> Provided material
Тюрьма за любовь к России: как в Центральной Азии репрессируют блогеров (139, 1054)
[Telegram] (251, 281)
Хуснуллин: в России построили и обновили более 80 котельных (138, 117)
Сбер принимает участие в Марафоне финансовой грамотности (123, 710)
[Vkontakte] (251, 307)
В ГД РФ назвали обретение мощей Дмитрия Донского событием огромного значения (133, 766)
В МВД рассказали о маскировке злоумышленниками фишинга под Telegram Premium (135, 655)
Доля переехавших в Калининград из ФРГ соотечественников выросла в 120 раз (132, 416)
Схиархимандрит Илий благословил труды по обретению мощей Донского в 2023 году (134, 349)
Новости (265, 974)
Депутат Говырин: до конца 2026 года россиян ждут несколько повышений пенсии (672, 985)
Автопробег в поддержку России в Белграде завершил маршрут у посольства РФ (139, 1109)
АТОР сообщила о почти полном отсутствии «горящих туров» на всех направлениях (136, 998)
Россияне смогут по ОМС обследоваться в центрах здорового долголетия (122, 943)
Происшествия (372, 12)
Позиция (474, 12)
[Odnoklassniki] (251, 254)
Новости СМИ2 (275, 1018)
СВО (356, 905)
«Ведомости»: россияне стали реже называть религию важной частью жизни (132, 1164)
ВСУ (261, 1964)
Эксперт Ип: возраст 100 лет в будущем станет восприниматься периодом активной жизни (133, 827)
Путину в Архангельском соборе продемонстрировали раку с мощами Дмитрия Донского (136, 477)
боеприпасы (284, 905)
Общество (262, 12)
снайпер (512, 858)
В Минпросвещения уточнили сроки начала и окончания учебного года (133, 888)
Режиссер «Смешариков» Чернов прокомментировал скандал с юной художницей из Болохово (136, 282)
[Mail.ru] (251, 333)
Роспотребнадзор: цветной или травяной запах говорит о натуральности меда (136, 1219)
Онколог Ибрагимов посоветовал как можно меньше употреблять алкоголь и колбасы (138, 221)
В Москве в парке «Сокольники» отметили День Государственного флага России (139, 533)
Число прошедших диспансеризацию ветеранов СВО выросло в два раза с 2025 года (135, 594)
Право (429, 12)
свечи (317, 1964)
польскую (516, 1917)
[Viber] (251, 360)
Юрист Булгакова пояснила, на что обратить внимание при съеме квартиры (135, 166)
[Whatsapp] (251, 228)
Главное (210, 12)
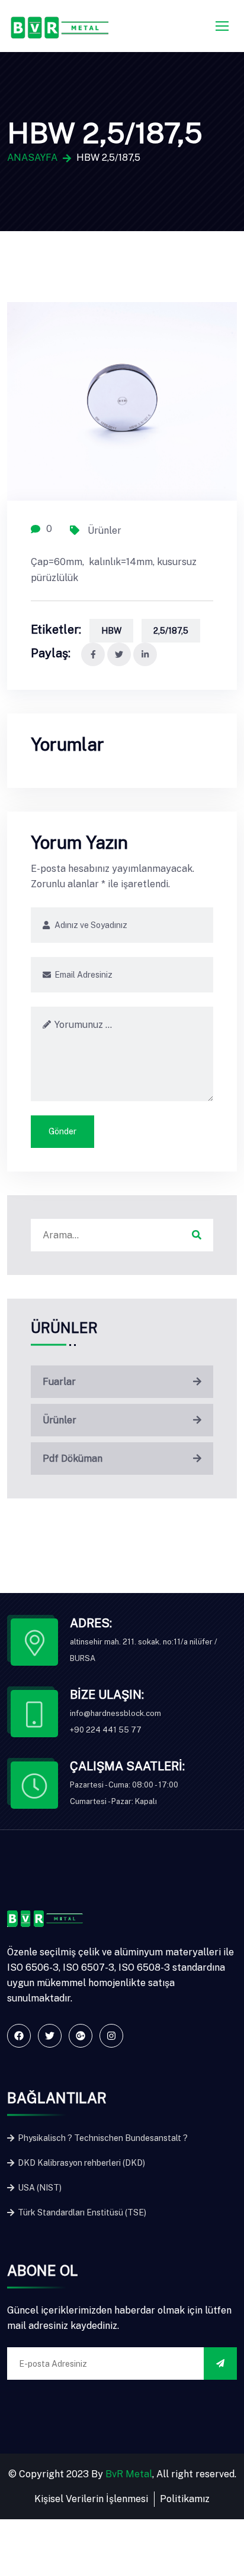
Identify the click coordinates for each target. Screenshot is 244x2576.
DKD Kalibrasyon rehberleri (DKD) (80, 2163)
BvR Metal (128, 2474)
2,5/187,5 (170, 630)
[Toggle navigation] (223, 26)
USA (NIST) (39, 2187)
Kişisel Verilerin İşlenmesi (91, 2498)
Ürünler (103, 530)
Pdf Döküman (72, 1458)
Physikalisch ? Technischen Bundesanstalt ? (102, 2138)
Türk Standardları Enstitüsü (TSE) (81, 2212)
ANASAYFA (32, 157)
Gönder (62, 1131)
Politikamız (185, 2498)
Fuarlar (59, 1381)
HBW (111, 630)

> What the exercise asks
Every line above must be printed again exactly, pictures excluded.

> Response for this exercise
Тюрьма за любовь к России: как в Центральной Азии репрессируют блогеров (139, 1054)
[Telegram] (251, 281)
Хуснуллин: в России построили и обновили более 80 котельных (138, 117)
Сбер принимает участие в Марафоне финансовой грамотности (123, 710)
[Vkontakte] (251, 307)
В ГД РФ назвали обретение мощей Дмитрия Донского событием огромного значения (133, 766)
В МВД рассказали о маскировке злоумышленниками фишинга под Telegram Premium (135, 655)
Доля переехавших в Калининград из ФРГ соотечественников выросла в 120 раз (132, 416)
Схиархимандрит Илий благословил труды по обретению мощей Донского в 2023 году (134, 349)
Новости (265, 974)
Депутат Говырин: до конца 2026 года россиян ждут несколько повышений пенсии (672, 985)
Автопробег в поддержку России в Белграде завершил маршрут у посольства РФ (139, 1109)
АТОР сообщила о почти полном отсутствии «горящих туров» на всех направлениях (136, 998)
Россияне смогут по ОМС обследоваться в центрах здорового долголетия (122, 943)
Происшествия (372, 12)
Позиция (474, 12)
[Odnoklassniki] (251, 254)
Новости СМИ2 (275, 1018)
СВО (356, 905)
«Ведомости»: россияне стали реже называть религию важной частью жизни (132, 1164)
ВСУ (261, 1964)
Эксперт Ип: возраст 100 лет в будущем станет восприниматься периодом активной жизни (133, 827)
Путину в Архангельском соборе продемонстрировали раку с мощами Дмитрия Донского (136, 477)
боеприпасы (284, 905)
Общество (262, 12)
снайпер (512, 858)
В Минпросвещения уточнили сроки начала и окончания учебного года (133, 888)
Режиссер «Смешариков» Чернов прокомментировал скандал с юной художницей из Болохово (136, 282)
[Mail.ru] (251, 333)
Роспотребнадзор: цветной или травяной запах говорит о натуральности меда (136, 1219)
Онколог Ибрагимов посоветовал как можно меньше употреблять алкоголь и колбасы (138, 221)
В Москве в парке «Сокольники» отметили День Государственного флага России (139, 533)
Число прошедших диспансеризацию ветеранов СВО выросло в два раза с 2025 года (135, 594)
Право (429, 12)
свечи (317, 1964)
польскую (516, 1917)
[Viber] (251, 360)
Юрист Булгакова пояснила, на что обратить внимание при съеме квартиры (135, 166)
[Whatsapp] (251, 228)
Главное (210, 12)
Identify the click coordinates for each target. Screenshot is 244x2576.
DKD Kalibrasyon rehberleri (DKD) (80, 2163)
BvR Metal (128, 2474)
2,5/187,5 (170, 630)
[Toggle navigation] (223, 26)
USA (NIST) (39, 2187)
Kişisel Verilerin İşlenmesi (91, 2498)
Ürünler (103, 530)
Pdf Döküman (72, 1458)
Physikalisch ? Technischen Bundesanstalt ? (102, 2138)
Türk Standardları Enstitüsü (TSE) (81, 2212)
ANASAYFA (32, 157)
Gönder (62, 1131)
Politikamız (185, 2498)
Fuarlar (59, 1381)
HBW (111, 630)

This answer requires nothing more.